TRY IT:
Every line below containing the word "rating" should be found and copied.

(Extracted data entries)
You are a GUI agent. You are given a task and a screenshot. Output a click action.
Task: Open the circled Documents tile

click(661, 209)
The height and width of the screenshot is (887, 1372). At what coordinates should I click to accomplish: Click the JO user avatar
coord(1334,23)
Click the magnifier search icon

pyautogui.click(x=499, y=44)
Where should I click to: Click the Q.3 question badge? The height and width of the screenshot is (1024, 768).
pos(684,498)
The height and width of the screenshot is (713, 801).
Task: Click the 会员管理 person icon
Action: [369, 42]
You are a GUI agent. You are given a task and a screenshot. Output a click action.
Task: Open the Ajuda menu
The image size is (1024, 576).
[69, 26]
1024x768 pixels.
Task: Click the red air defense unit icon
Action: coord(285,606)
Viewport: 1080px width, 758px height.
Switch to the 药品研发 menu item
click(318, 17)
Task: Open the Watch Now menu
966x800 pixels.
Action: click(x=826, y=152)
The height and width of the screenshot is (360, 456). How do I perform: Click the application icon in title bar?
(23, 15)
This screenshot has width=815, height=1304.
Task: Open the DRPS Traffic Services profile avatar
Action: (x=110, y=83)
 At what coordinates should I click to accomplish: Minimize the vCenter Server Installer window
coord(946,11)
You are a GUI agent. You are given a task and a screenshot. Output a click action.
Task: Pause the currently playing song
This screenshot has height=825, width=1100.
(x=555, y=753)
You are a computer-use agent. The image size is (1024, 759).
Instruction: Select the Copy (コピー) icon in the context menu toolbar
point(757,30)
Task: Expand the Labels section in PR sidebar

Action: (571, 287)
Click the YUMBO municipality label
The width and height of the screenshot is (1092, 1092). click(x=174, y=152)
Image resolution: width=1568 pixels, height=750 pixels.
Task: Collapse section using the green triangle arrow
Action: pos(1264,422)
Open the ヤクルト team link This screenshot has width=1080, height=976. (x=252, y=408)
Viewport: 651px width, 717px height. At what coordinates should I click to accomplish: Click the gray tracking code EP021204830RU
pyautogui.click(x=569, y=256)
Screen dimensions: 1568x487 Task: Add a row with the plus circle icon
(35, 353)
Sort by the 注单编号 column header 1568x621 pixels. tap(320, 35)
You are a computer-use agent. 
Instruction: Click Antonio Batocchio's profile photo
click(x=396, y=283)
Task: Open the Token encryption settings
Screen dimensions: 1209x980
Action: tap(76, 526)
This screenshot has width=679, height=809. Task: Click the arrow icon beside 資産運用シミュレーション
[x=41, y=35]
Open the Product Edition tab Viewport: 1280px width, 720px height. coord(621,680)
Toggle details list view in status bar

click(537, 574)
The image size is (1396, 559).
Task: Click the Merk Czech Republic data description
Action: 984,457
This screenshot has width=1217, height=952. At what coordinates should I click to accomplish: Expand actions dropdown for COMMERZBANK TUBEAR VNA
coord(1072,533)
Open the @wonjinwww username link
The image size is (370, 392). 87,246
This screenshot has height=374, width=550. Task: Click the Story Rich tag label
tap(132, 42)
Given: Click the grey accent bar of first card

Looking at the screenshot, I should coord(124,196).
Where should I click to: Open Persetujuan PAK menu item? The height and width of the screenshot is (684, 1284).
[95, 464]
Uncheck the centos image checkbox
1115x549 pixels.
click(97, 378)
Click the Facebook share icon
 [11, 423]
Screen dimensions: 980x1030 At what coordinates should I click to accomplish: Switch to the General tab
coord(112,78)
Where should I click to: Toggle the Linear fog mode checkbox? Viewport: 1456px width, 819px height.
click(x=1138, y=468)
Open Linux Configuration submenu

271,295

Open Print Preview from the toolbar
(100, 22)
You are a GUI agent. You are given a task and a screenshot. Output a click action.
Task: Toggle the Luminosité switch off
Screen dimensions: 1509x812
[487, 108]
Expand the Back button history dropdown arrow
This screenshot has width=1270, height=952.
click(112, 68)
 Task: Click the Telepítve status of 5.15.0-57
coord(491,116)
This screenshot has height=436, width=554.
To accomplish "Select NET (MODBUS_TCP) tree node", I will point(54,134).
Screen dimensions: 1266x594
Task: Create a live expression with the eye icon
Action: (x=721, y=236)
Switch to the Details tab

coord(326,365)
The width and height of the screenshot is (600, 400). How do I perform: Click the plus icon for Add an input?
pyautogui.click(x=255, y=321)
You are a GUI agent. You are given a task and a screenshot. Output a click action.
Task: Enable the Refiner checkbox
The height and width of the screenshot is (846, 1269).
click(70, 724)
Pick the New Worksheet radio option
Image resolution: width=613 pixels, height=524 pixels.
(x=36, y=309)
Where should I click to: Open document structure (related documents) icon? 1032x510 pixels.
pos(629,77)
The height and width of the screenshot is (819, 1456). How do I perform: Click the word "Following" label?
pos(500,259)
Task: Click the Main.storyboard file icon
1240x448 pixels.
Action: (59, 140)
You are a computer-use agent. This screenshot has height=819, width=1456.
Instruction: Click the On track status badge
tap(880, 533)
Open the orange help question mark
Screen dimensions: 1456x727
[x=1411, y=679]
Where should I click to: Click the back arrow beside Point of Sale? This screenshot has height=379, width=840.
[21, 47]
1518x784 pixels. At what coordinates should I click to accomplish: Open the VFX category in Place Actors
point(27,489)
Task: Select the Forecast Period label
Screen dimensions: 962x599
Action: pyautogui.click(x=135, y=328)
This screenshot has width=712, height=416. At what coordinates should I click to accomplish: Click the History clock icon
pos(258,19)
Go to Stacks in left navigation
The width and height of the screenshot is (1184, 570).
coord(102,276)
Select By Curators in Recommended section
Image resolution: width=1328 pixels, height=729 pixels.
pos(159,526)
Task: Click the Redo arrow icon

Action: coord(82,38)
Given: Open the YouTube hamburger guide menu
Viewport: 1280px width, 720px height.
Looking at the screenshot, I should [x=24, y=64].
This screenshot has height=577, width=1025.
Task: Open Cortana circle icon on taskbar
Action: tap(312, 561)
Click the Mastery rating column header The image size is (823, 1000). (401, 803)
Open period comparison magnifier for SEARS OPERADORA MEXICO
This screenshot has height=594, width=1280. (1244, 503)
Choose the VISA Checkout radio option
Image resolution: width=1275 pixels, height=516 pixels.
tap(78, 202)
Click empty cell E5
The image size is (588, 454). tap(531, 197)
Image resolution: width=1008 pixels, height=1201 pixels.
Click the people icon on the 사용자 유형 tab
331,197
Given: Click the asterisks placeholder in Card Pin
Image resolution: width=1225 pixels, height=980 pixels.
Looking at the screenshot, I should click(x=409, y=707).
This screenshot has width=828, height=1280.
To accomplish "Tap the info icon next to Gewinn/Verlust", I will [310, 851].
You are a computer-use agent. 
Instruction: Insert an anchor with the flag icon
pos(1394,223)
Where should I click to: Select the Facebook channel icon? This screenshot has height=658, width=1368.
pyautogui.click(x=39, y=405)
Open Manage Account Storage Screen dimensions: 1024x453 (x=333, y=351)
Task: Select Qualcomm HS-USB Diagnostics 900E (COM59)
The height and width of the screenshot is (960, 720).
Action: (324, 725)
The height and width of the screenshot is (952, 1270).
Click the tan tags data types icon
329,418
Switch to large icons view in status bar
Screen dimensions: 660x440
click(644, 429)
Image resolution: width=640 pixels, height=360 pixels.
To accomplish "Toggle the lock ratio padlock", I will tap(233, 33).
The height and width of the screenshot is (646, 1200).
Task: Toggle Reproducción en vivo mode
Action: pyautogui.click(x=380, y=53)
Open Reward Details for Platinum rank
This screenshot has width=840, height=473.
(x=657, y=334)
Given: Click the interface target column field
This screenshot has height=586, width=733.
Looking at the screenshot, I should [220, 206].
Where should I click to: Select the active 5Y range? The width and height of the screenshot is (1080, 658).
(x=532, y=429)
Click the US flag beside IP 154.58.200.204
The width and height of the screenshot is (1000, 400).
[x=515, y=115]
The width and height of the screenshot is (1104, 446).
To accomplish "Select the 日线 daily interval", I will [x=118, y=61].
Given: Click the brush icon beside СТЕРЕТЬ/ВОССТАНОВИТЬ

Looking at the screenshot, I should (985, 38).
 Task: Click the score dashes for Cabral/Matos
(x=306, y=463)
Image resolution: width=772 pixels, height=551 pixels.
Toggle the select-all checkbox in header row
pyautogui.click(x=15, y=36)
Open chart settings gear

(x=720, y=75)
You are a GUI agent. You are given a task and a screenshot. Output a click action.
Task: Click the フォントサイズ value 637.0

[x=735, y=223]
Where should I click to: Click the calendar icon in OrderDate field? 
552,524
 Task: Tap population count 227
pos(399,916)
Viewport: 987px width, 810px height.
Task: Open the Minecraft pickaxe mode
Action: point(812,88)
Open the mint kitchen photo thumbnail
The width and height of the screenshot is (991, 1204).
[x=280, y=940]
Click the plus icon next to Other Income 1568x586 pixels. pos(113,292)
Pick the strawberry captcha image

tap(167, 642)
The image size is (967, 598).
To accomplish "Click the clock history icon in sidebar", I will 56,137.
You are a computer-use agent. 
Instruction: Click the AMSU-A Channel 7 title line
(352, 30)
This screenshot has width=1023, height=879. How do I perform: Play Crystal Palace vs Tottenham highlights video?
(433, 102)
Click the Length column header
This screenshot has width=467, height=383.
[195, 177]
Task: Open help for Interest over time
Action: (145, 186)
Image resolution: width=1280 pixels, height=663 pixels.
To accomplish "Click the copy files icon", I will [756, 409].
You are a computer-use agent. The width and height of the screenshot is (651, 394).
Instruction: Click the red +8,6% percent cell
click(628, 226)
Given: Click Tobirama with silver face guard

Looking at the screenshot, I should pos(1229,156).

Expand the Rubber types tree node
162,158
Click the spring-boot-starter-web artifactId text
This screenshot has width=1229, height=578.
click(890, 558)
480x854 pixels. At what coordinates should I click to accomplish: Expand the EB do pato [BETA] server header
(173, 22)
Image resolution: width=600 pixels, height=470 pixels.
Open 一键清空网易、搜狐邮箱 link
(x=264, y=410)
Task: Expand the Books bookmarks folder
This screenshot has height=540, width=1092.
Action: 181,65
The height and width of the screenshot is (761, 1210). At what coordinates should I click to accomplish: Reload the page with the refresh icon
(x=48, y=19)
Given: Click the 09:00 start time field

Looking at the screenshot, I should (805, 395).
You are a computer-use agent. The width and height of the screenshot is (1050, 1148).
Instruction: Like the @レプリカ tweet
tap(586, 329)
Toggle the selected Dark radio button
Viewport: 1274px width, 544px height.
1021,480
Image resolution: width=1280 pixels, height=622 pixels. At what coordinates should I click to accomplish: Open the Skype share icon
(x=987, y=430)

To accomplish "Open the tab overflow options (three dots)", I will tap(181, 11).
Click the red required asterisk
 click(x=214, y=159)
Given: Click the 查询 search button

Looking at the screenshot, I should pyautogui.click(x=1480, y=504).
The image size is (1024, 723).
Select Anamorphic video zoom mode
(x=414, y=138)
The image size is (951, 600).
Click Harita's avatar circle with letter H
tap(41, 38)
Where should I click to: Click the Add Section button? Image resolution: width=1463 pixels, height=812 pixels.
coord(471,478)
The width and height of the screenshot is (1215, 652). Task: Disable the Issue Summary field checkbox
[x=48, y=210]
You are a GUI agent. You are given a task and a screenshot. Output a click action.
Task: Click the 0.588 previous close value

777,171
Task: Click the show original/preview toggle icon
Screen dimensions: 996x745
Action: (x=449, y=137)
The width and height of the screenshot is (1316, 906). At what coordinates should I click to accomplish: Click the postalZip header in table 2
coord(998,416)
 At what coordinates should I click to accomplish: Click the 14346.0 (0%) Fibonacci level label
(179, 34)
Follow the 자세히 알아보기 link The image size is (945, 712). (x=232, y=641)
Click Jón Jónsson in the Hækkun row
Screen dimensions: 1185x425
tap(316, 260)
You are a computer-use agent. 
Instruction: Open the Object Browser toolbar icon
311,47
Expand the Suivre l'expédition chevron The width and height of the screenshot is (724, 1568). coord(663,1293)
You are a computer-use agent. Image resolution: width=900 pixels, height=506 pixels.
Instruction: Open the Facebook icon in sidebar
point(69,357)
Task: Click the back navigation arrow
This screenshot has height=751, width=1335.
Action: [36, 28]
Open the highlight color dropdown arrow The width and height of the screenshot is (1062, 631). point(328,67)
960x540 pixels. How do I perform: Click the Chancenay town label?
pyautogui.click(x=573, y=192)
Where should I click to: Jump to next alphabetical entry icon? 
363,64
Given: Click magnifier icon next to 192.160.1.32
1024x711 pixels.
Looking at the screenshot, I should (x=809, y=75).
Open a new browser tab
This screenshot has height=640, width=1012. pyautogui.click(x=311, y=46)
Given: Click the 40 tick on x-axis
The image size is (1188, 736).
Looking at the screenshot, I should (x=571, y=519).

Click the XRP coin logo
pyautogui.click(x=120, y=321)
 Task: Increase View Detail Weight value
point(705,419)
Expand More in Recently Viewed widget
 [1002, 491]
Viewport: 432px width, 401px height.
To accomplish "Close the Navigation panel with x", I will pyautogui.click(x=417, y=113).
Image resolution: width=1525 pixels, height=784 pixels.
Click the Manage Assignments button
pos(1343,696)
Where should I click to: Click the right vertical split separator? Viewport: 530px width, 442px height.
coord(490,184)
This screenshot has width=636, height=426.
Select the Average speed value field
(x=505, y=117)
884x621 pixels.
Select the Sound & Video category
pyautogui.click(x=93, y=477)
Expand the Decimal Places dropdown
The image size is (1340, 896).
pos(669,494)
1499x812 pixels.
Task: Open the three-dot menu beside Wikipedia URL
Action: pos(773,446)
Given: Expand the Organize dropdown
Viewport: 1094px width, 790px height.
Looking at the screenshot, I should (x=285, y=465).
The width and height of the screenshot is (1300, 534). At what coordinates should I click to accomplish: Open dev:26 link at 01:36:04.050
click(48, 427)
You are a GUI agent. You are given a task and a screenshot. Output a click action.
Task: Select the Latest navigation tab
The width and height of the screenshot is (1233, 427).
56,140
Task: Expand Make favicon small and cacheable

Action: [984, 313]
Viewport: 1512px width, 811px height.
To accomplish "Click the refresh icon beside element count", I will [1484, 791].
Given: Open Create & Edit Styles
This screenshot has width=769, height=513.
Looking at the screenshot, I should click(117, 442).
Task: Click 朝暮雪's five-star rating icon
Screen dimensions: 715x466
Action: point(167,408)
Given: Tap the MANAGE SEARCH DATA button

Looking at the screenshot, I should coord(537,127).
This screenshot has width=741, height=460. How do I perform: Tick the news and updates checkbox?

ANSWER BOX:
Click the Mastery rating column header The image size is (823, 1000). (401, 803)
Task: Click 朝暮雪's five-star rating icon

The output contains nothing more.